When the quarry closed in August of 1957, he had to seek other employment. He worked
for Owens Yacht Company in Dundalk, Maryland and for Todd Steel in Point of Rocks,
Maryland. While working at Todd Steel, he was involved in an accident. His job was
to roll angle iron onto a conveyor so that the welders farther up the production
line would have it to complete their job. On this particular day Dad got the third
index finger of his left hand mashed between two pieces of steel. The doctor who
operated on the finger could not save it, and Dad ended up having the tip of the
finger amputated. He didn't lose enough of the finger where it would stop him
picking up anything, but it did impact his ability to play the mandolin.
  After the accident, Dad was reluctant to play the mandolin. He felt that he
could not play as well as he had before the accident. When I came home on leave
and asked him to play he would make excuses for why he couldn't play. Eventually,
we would wear him down and he would say "Okay, but remember, I can't hold down on
the strings the way I used to" or "Since the accident to this finger I can't play
as good". For the family it didn't make any difference that Dad couldn't play as well.

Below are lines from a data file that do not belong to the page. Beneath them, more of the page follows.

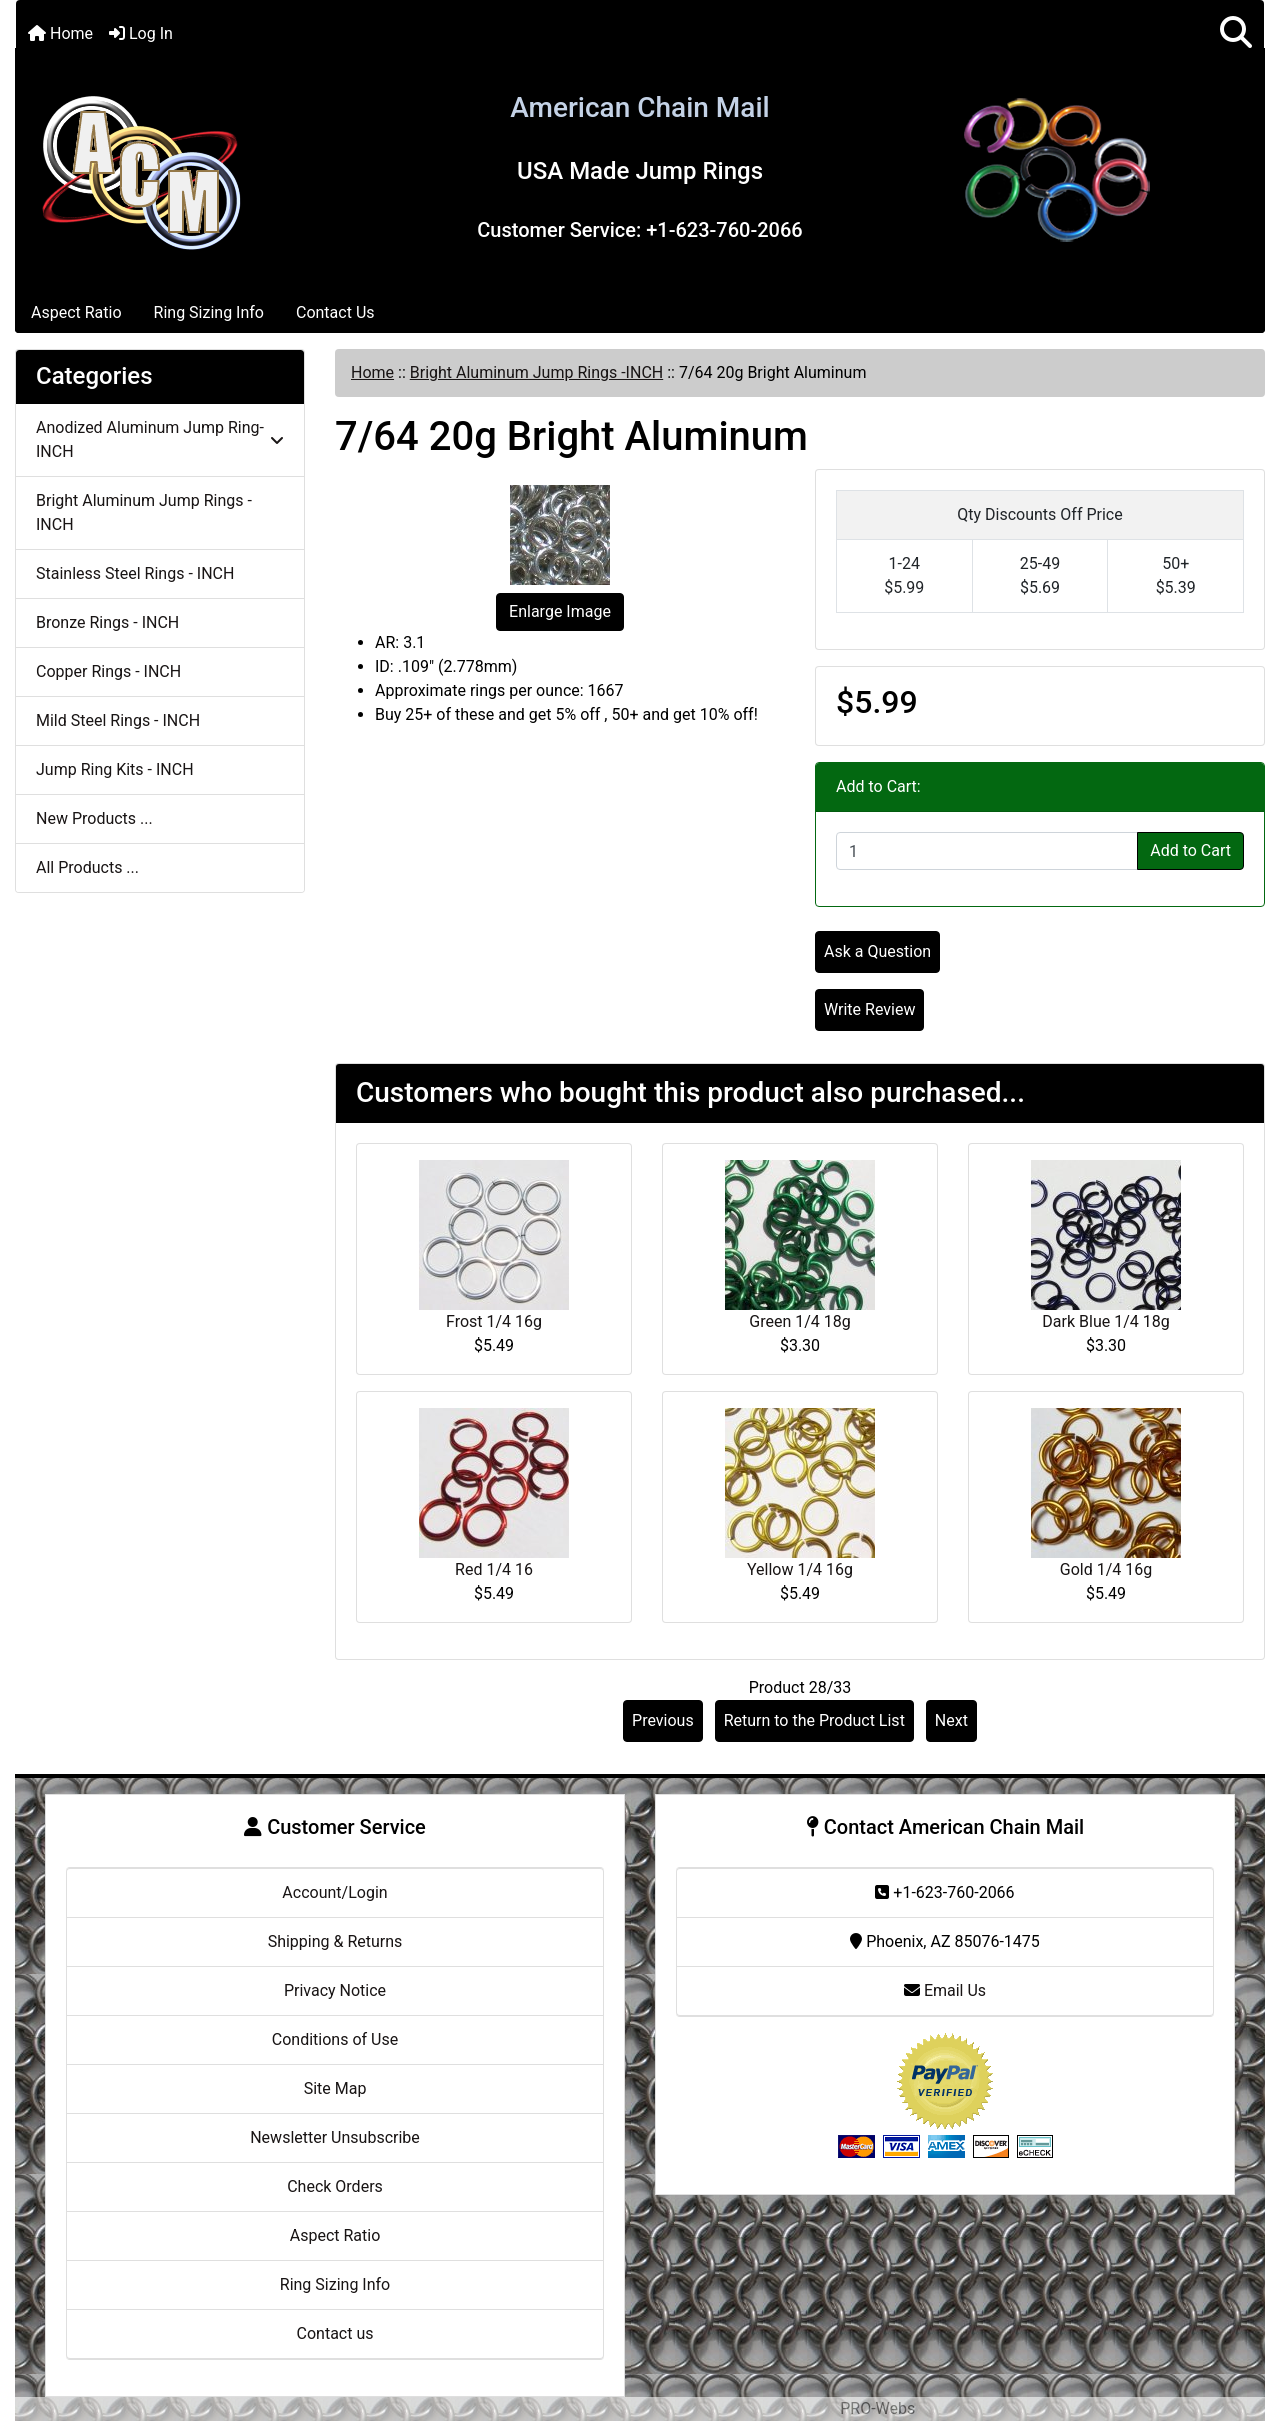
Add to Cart (1190, 850)
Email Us (945, 1990)
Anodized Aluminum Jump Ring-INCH (160, 439)
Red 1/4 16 (494, 1569)
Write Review (869, 1009)
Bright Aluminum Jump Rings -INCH (536, 372)
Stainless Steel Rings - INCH (135, 573)
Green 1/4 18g (799, 1321)
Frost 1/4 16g (494, 1321)
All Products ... (87, 867)
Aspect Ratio (76, 312)
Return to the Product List (814, 1720)
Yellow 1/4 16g (800, 1569)
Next (951, 1720)
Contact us (335, 2333)
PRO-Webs (877, 2408)
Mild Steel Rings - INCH (118, 720)
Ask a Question (877, 951)
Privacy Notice (335, 1990)
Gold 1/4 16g (1106, 1569)
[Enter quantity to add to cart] (987, 851)
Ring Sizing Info (209, 312)
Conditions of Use (335, 2039)
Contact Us (335, 312)
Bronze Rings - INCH (107, 622)
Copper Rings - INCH (108, 671)
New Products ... (94, 818)
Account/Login (334, 1892)
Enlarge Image (560, 611)
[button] (1236, 33)
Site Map (335, 2088)
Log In (141, 33)
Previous (663, 1720)
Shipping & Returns (335, 1941)
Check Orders (335, 2186)
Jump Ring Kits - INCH (115, 769)
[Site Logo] (141, 169)
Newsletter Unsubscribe (335, 2137)
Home (60, 33)
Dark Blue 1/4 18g (1105, 1321)
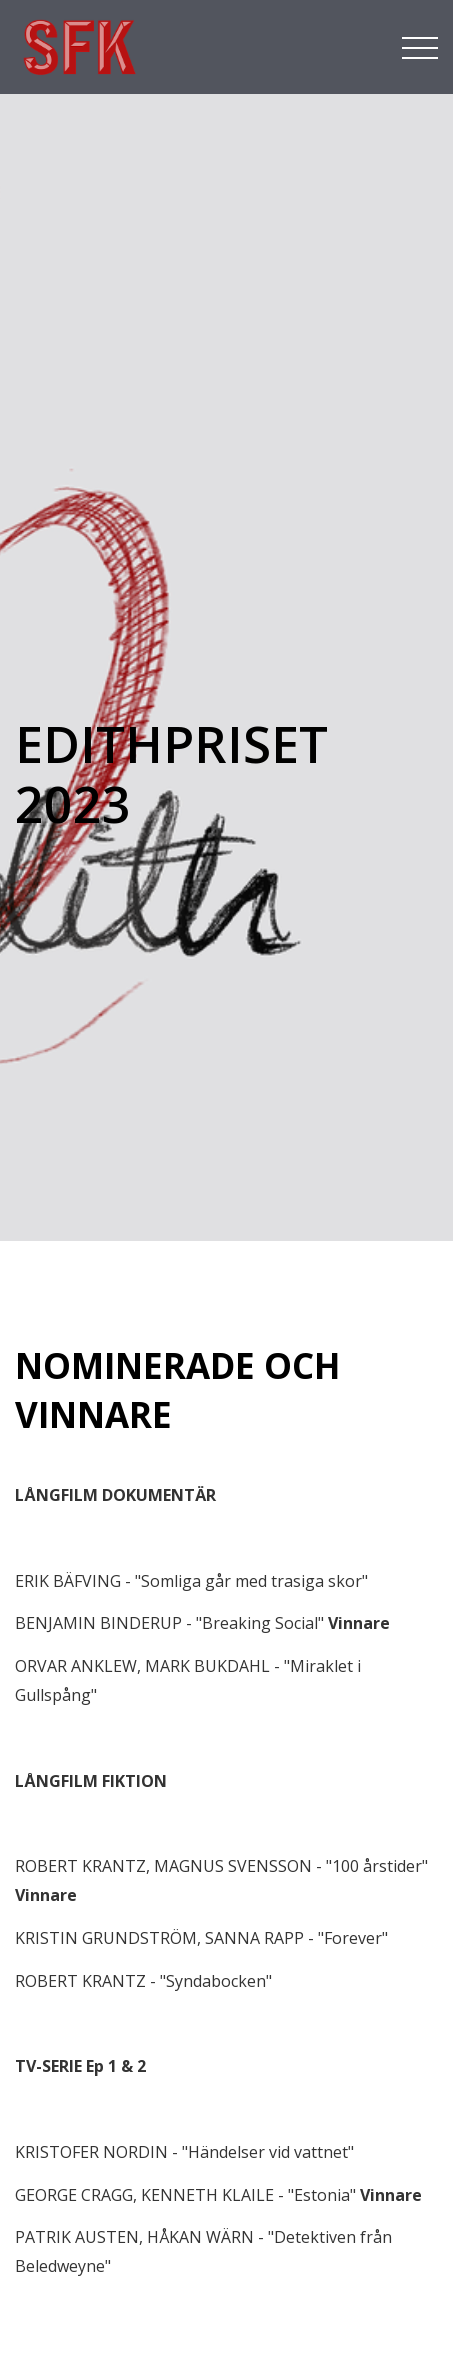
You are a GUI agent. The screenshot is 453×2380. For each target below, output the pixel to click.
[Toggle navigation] (420, 46)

We were just glad that he would play. When he played the old mandolin it would carry
us back to a cheerful, happier time in our lives. "Davey, Davey Crockett, King of the
Wild Frontier", would again be heard in the little town of Bakerton, West Virginia.
  In August of 1993 my father was diagnosed with inoperable lung cancer. He chose not to
receive chemotherapy treatments so that he could live out the rest of his life in dignity.
About a week before his death, we asked Dad if he would play the mandolin for us. He made
excuses but said "okay". He knew it would probably be the last time he would play for us.
He tuned up the old mandolin and played a few notes. When I looked around, there was not a
dry eye in the family. We saw before us a quiet humble man with an inner strength that
comes from knowing God, and living with him in one's life. Dad would never play the mandolin
for us again. We felt at the time that he wouldn't have enough strength to play, and that
makes the memory of that day even stronger. Dad was doing something he had done all his life,
giving. As sick as he was, he was still pleasing others. Dad sure could play that Mandolin!